Data records
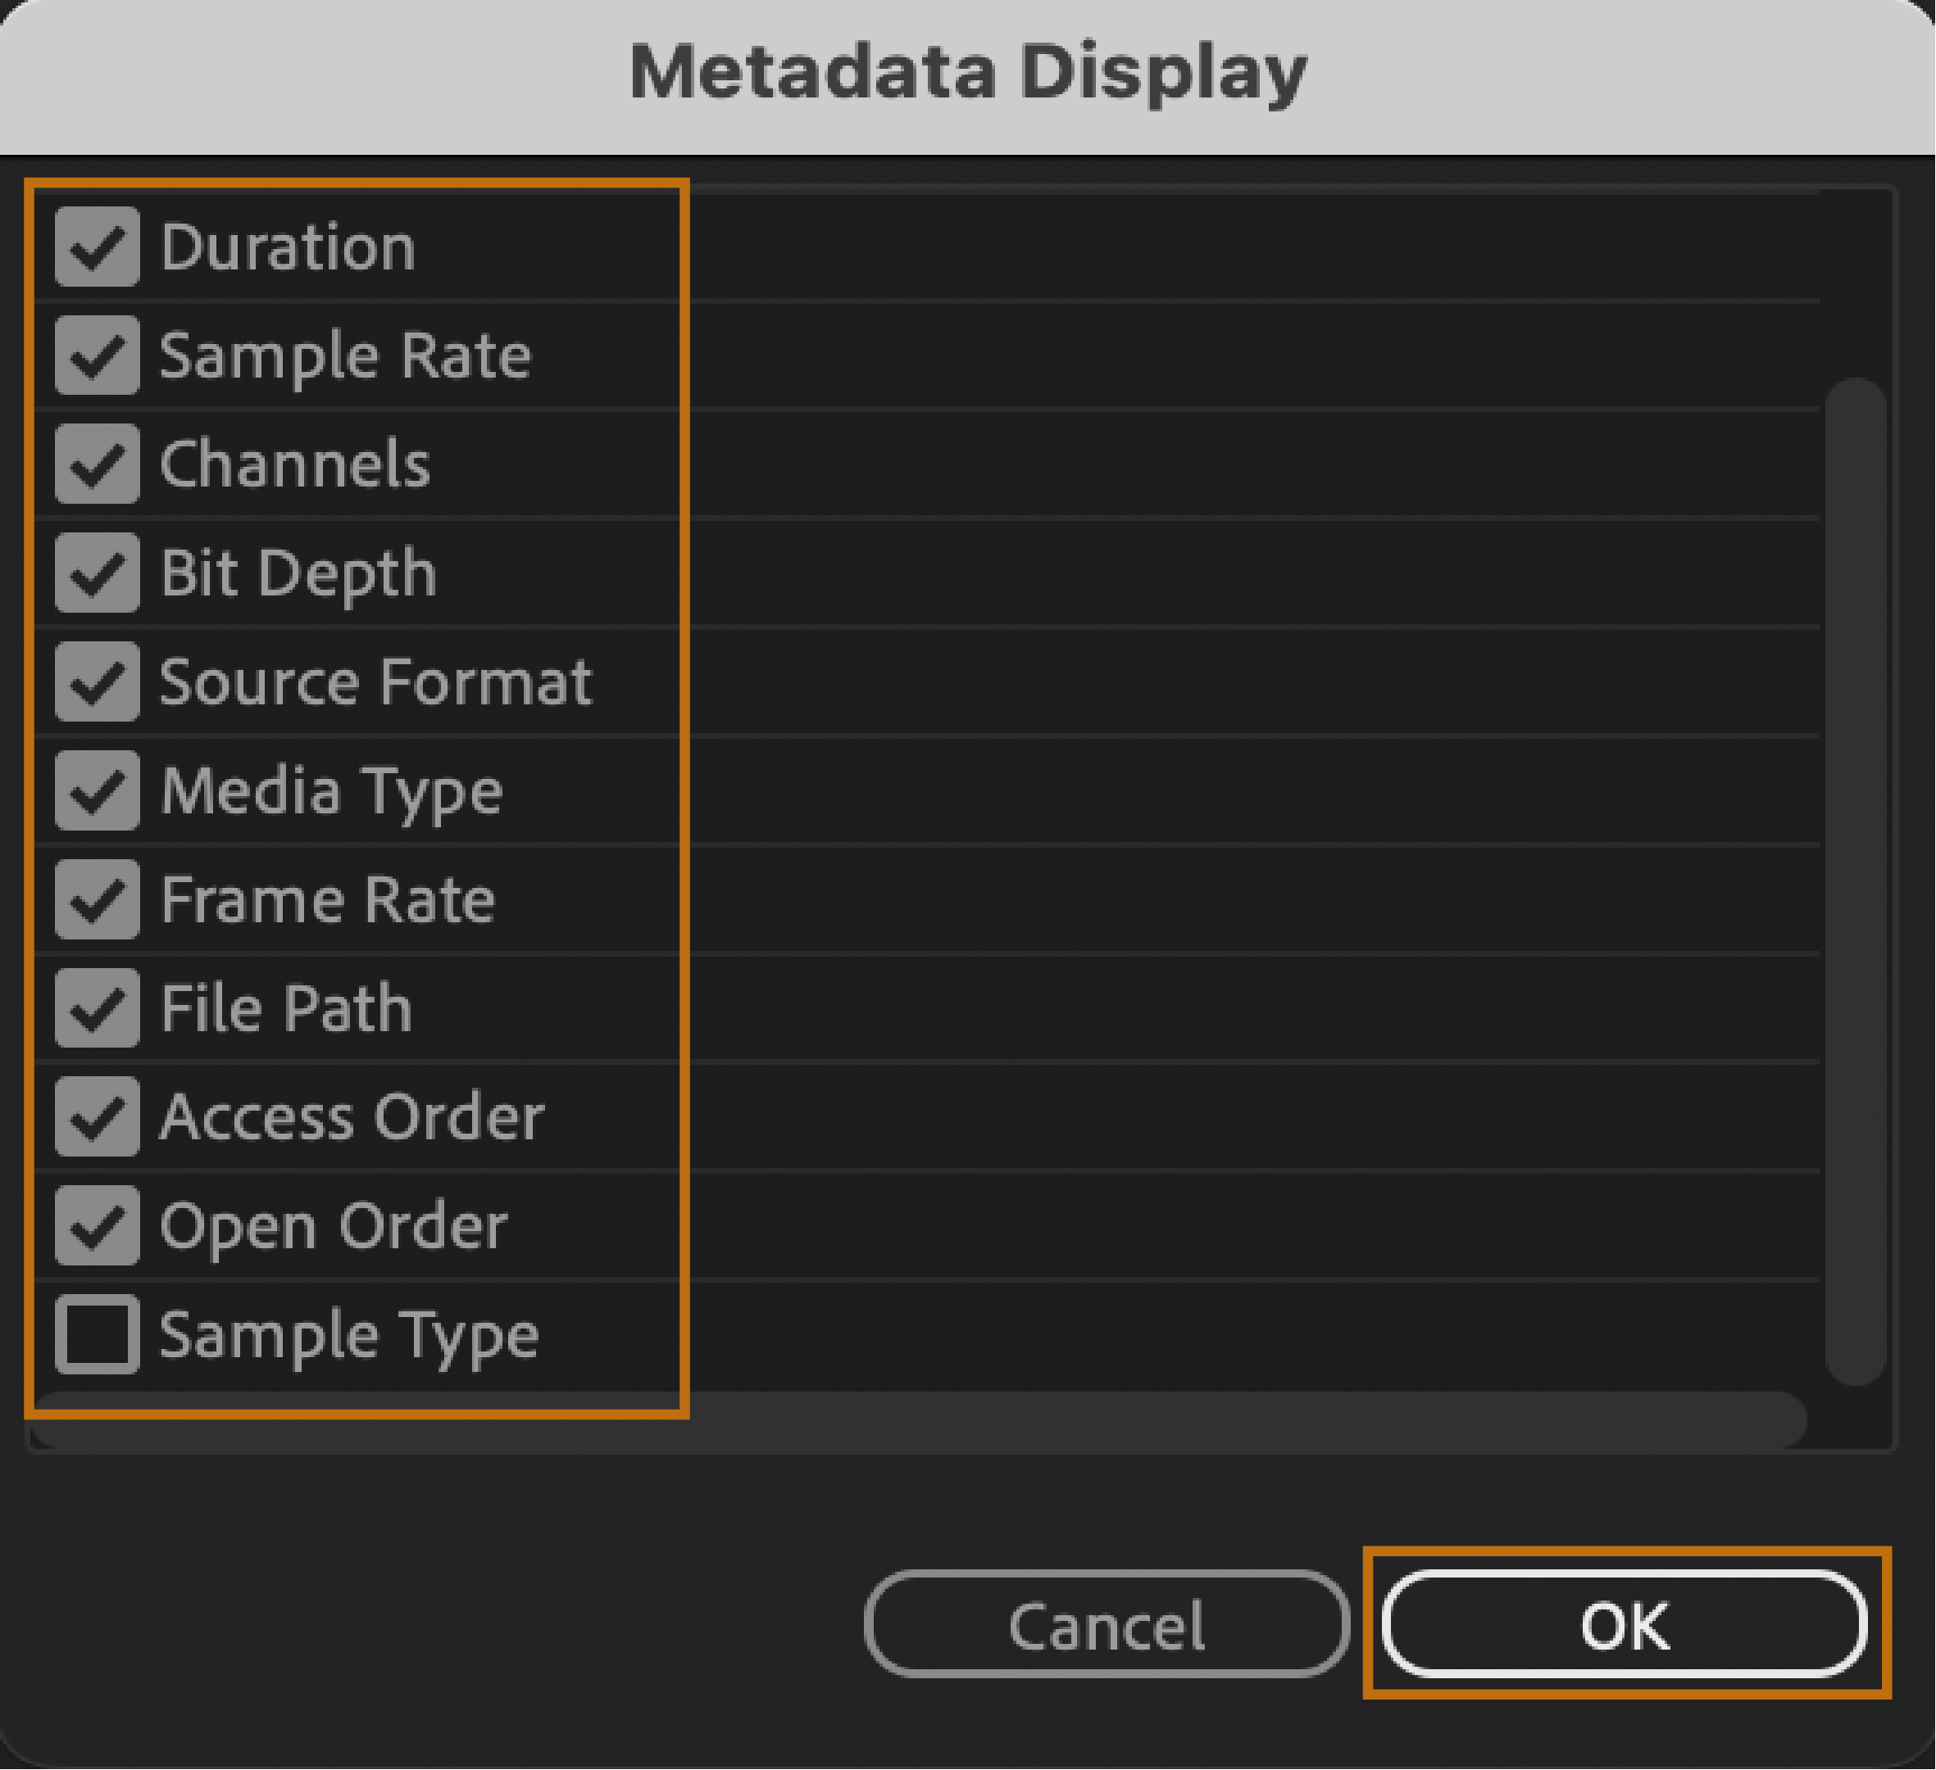Uncheck the Open Order option
The width and height of the screenshot is (1936, 1770).
tap(96, 1225)
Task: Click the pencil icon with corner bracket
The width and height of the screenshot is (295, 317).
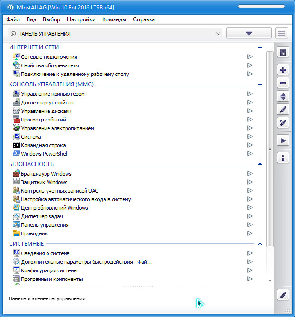Action: pos(283,123)
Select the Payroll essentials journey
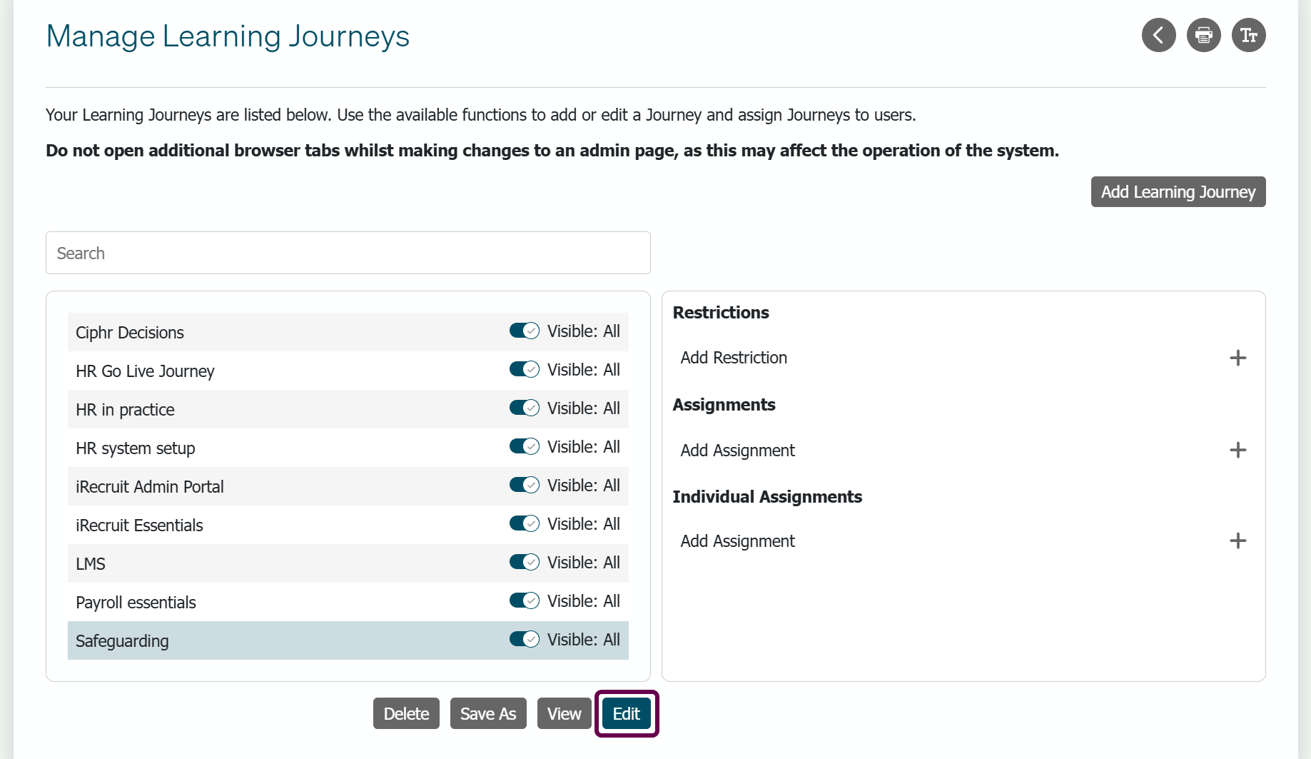Image resolution: width=1311 pixels, height=759 pixels. point(348,602)
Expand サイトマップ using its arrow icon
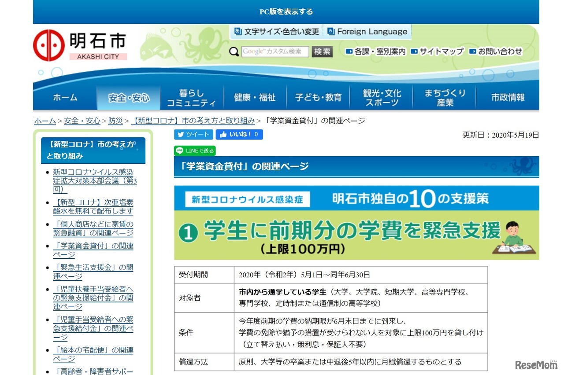This screenshot has width=564, height=375. point(413,51)
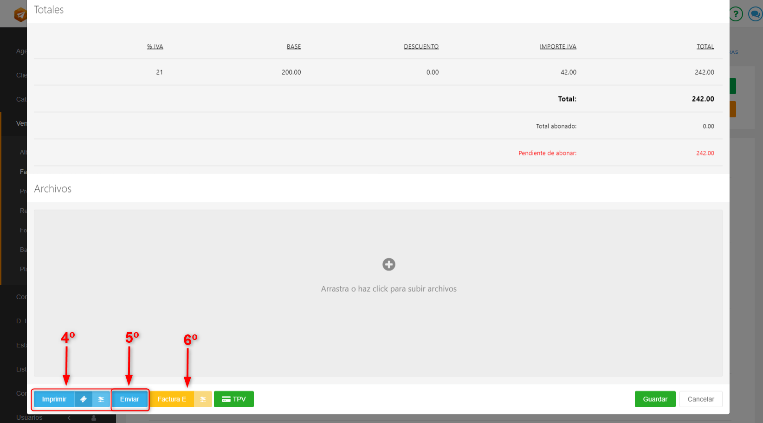763x423 pixels.
Task: Click the TOTAL column header
Action: pyautogui.click(x=705, y=46)
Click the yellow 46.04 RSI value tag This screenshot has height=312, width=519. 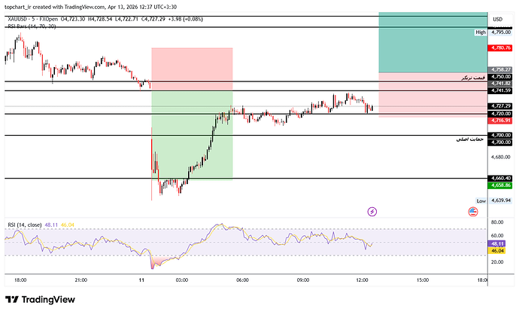pyautogui.click(x=496, y=251)
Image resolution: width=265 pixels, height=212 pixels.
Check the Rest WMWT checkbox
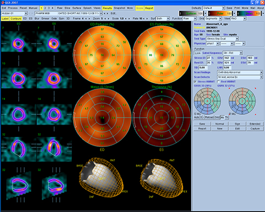click(x=219, y=82)
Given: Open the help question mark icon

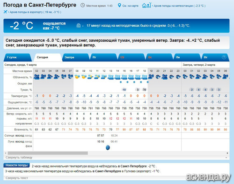Looking at the screenshot, I should (224, 57).
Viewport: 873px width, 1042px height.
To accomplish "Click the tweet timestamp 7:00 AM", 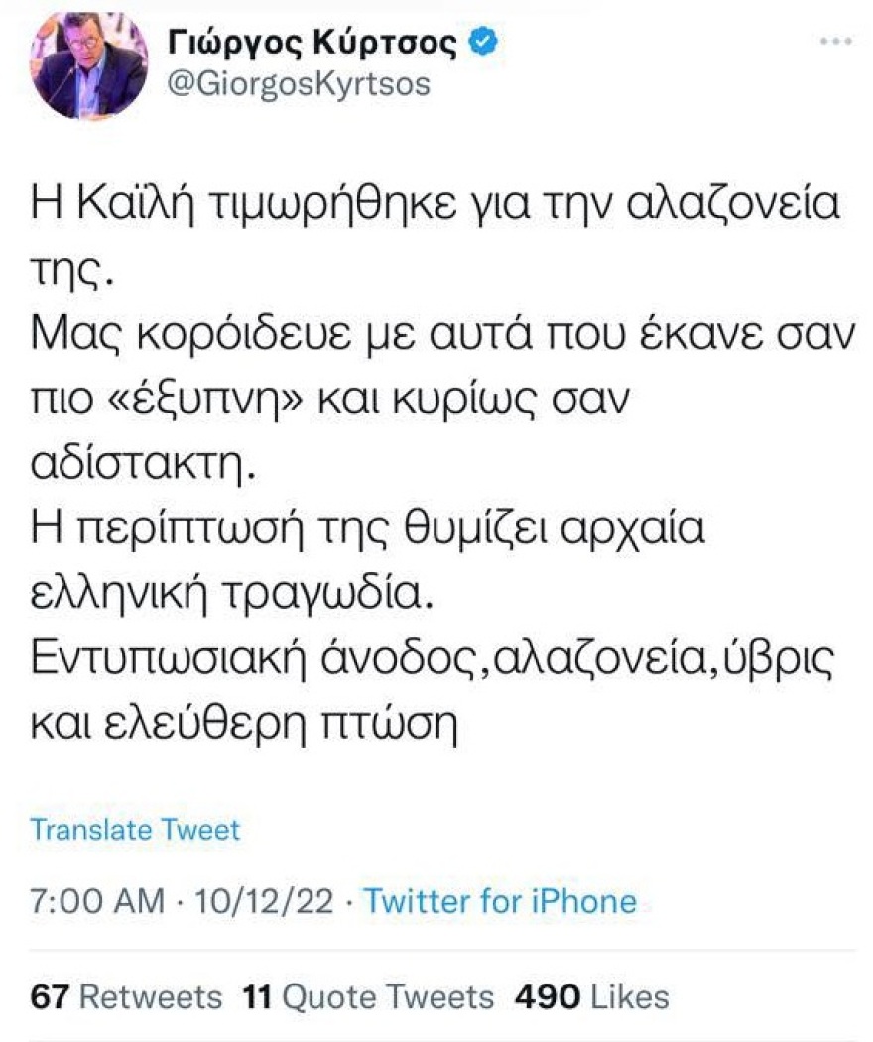I will tap(97, 901).
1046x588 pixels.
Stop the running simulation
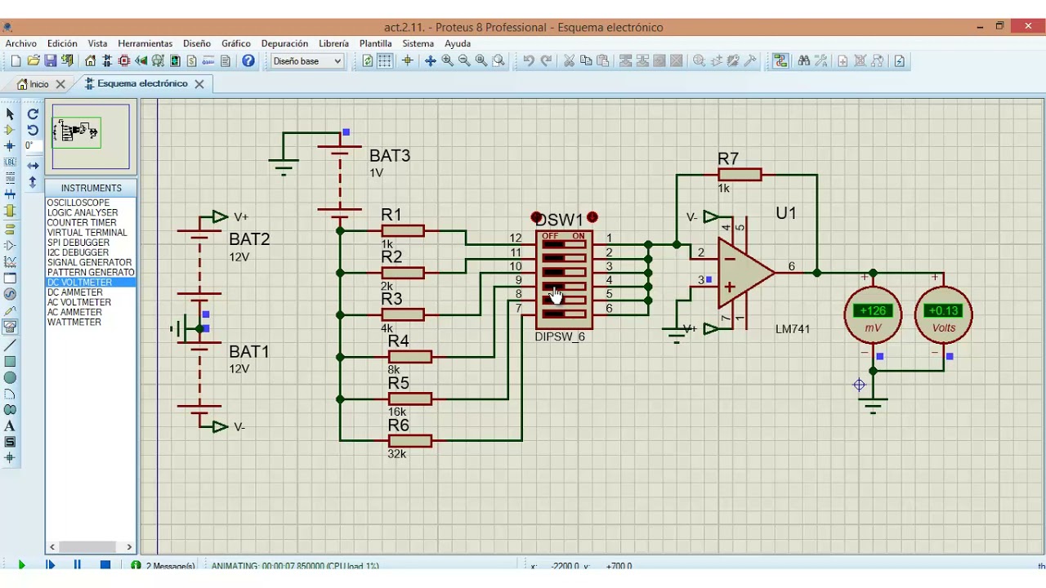(105, 565)
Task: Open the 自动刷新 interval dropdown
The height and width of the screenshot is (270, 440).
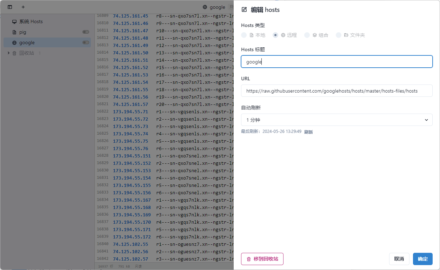Action: pos(336,120)
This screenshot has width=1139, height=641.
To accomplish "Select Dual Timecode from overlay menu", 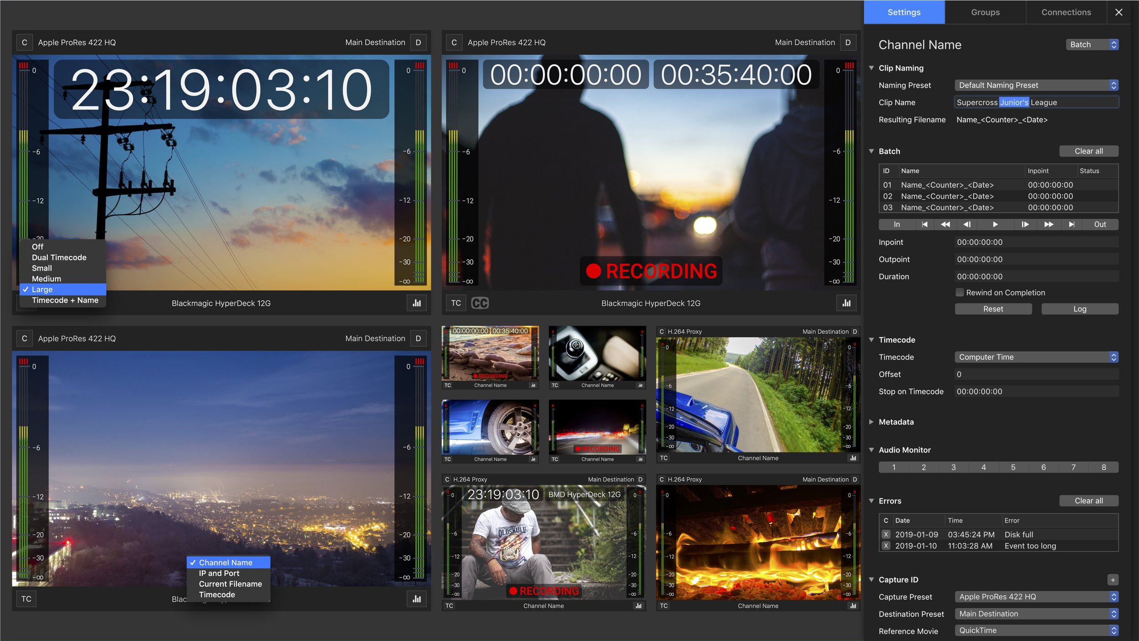I will coord(59,257).
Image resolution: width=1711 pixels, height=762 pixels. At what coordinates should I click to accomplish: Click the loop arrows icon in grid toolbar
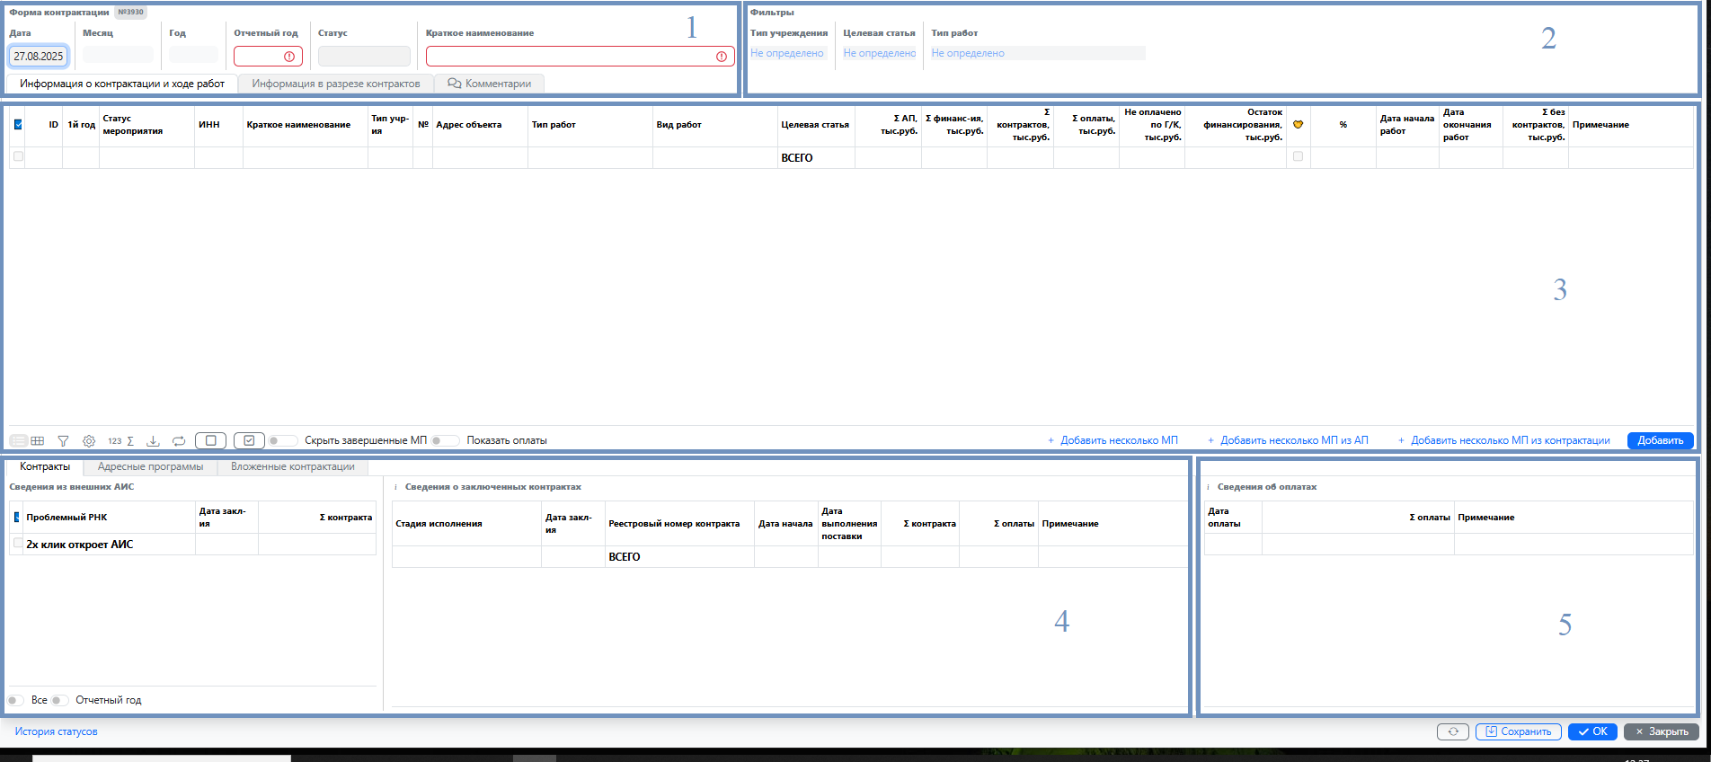(x=179, y=441)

### Task
Count the lines in the listing that contain the word "icon", and give only the number.

### Exercise output
4